Fly (Transvection), “Wingstep”
Fly Spell Guide: Rules, Best Uses, Tactics, and DM Advice

Some spells help a traveler overcome the world. Fly defies it. Walls lose authority. Ravines lose meaning. Height stops protecting the powerful. Towers, battlements, rooftops, cliffs, burning upper chambers, and broken bridges all become vulnerable the moment magic turns the sky into a road.
Seize the open air and turn height, distance, and impossible ground into advantages only spellcraft can command.
Fly 5.5
Fly 3.5
Fly

With a touch and a brief working of magic, you grant a willing creature true aerial freedom.

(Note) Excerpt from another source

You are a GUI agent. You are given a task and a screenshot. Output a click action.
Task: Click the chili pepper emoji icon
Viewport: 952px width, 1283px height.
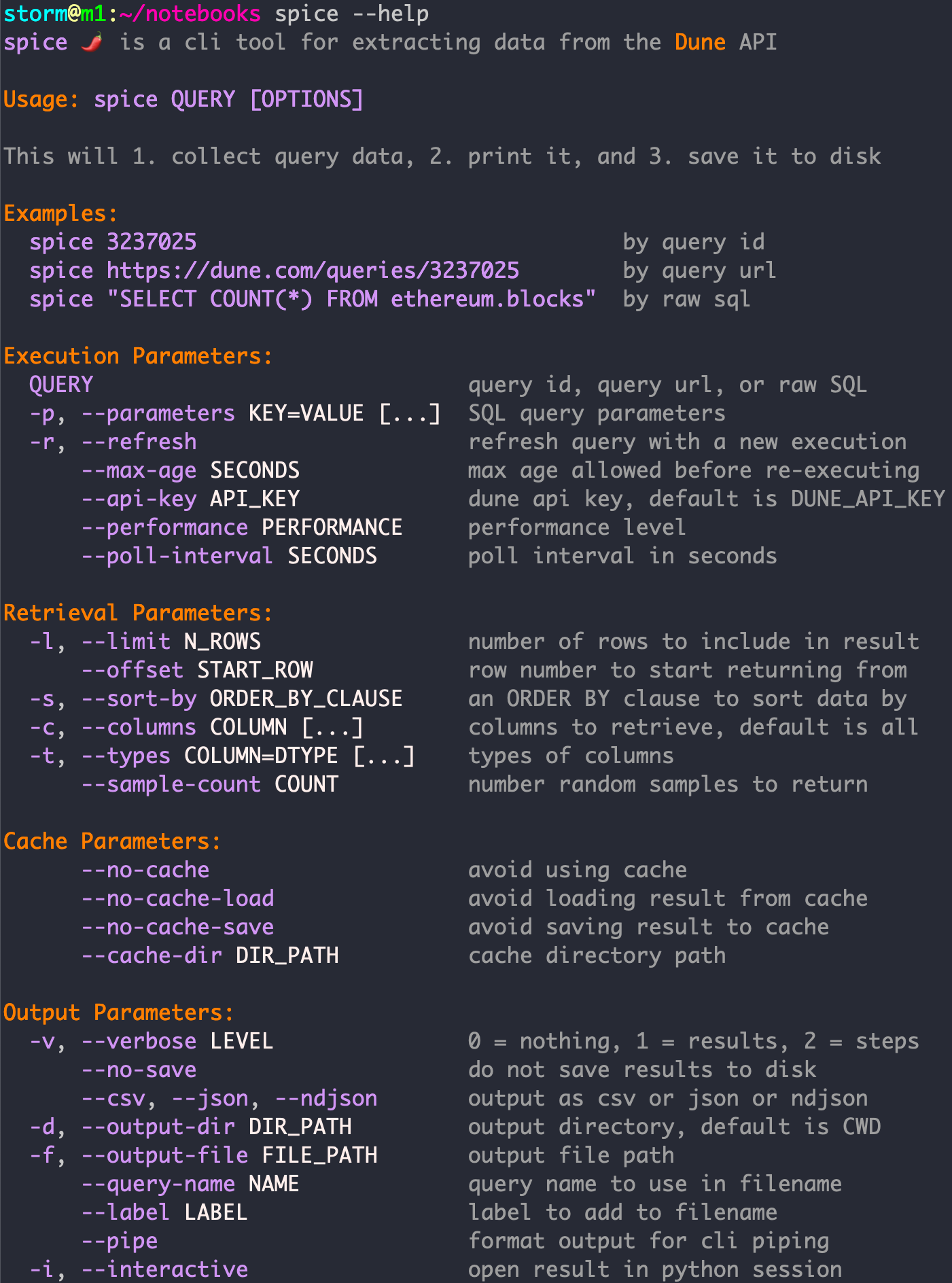click(x=92, y=42)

For the duration, the target gains a flying speed of 60 feet. When the spell ends, the creature falls if it is still aloft unless some other power or feature keeps it from dropping.
3rd-Level Transmutation
Casting Time: 1 Action
Range: Touch
Components: V, S, M (a wing feather from any bird)

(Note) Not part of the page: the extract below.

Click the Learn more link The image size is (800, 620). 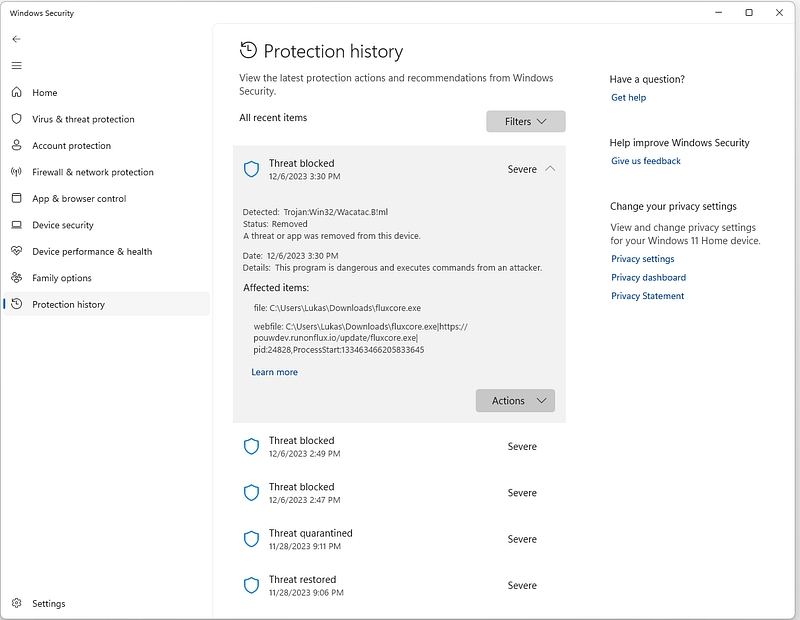point(274,372)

Duration: Concentration, up to 10 minutes
Available To: Sorcerer, Warlock, Wizard
Overview
Fly is one of the great threshold spells of fantasy adventure. Before it, vertical space is a limit. Cliffs divide regions. Walls delay armies. Balconies protect archers. Towers separate rulers from danger. Ravines, rooftops, parapets, upper windows, and shattered stairways decide who can reach whom and how quickly.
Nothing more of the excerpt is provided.